DATA IN THIS EXERCISE below:

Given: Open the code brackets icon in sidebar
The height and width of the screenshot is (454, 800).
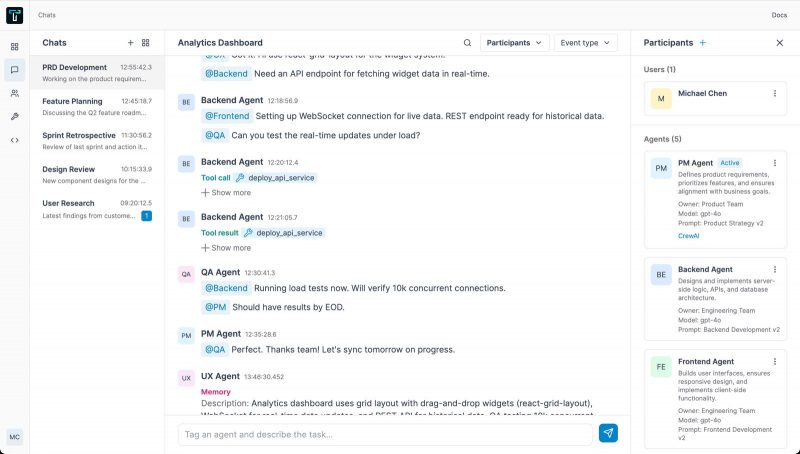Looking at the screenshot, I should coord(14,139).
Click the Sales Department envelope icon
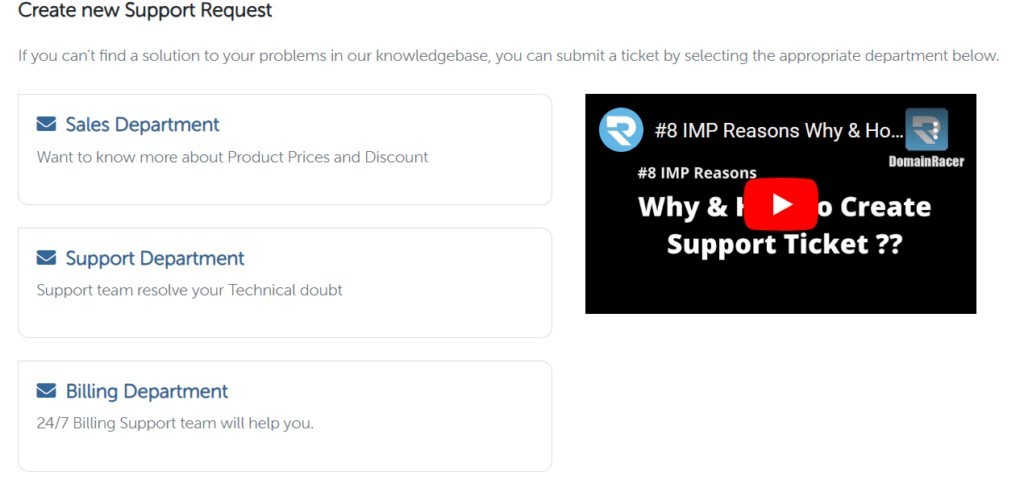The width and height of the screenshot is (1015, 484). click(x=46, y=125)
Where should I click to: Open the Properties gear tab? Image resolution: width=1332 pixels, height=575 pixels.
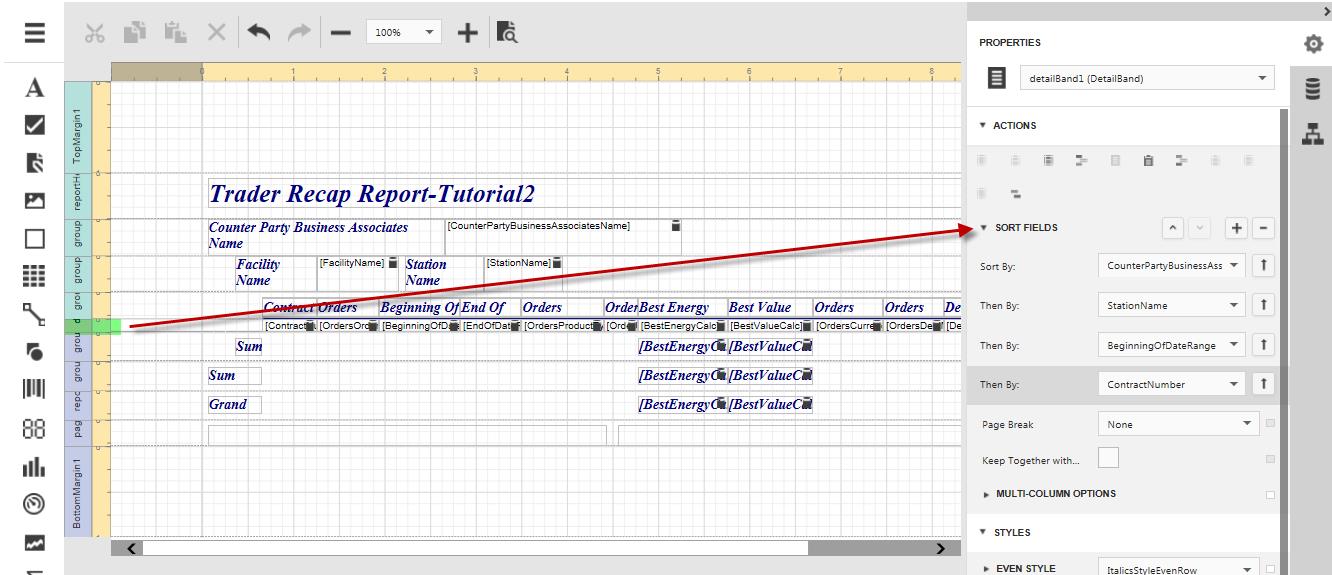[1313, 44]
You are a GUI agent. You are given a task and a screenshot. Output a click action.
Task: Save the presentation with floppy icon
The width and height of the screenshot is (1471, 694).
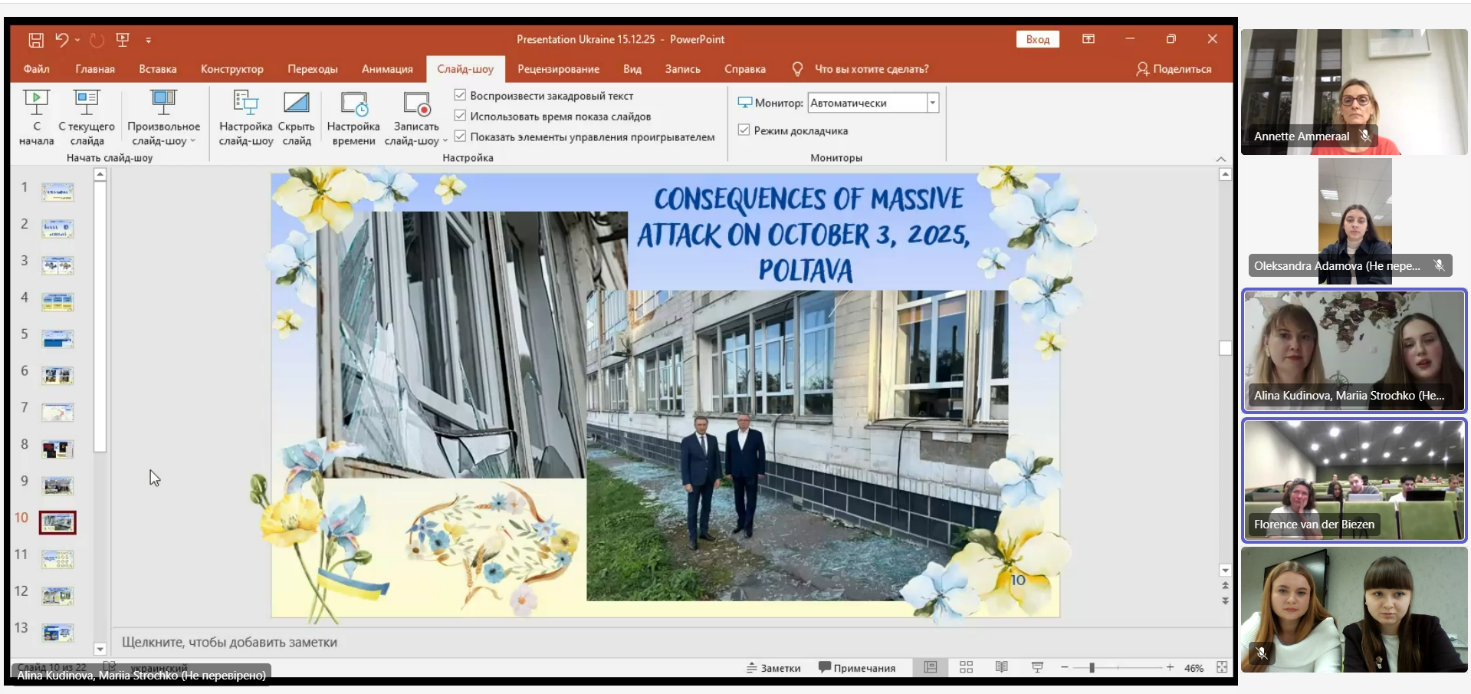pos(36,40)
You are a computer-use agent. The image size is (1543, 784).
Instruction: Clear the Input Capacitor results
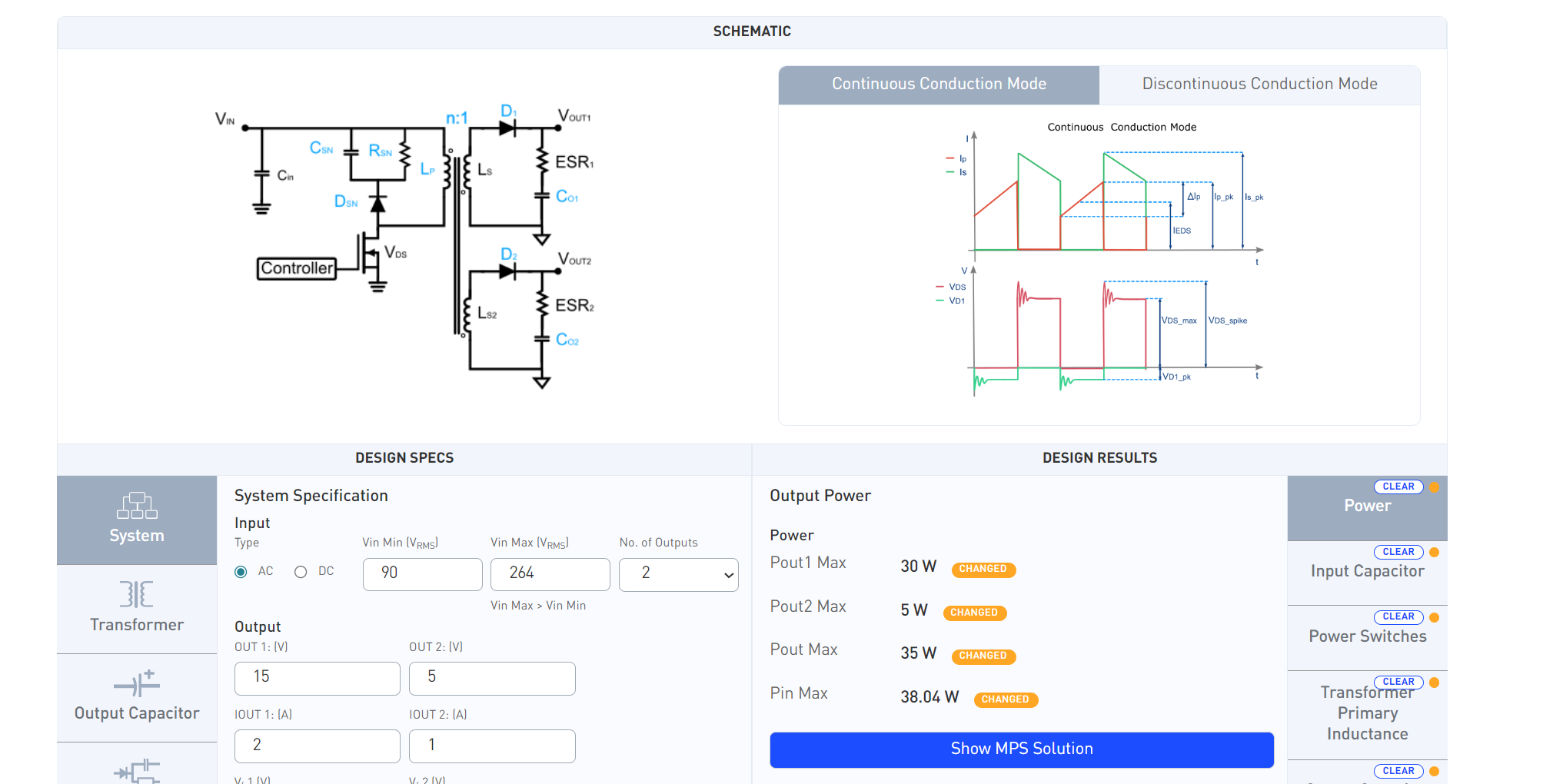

End of DATA IN THIS EXERCISE.

WORK TASK:
Give every line of the records above again, exactly, and omit the pictures.

WORKED SOLUTION:
Given: Open the code brackets icon in sidebar
The height and width of the screenshot is (454, 800).
Looking at the screenshot, I should coord(14,139).
Click the Sales Department envelope icon
The width and height of the screenshot is (1015, 484). click(x=46, y=125)
Where should I click to: Open the Properties gear tab? Image resolution: width=1332 pixels, height=575 pixels.
[1313, 44]
You are a GUI agent. You are given a task and a screenshot. Output a click action.
Task: Save the presentation with floppy icon
The width and height of the screenshot is (1471, 694).
pos(36,40)
You are a computer-use agent. The image size is (1543, 784).
Instruction: Clear the Input Capacitor results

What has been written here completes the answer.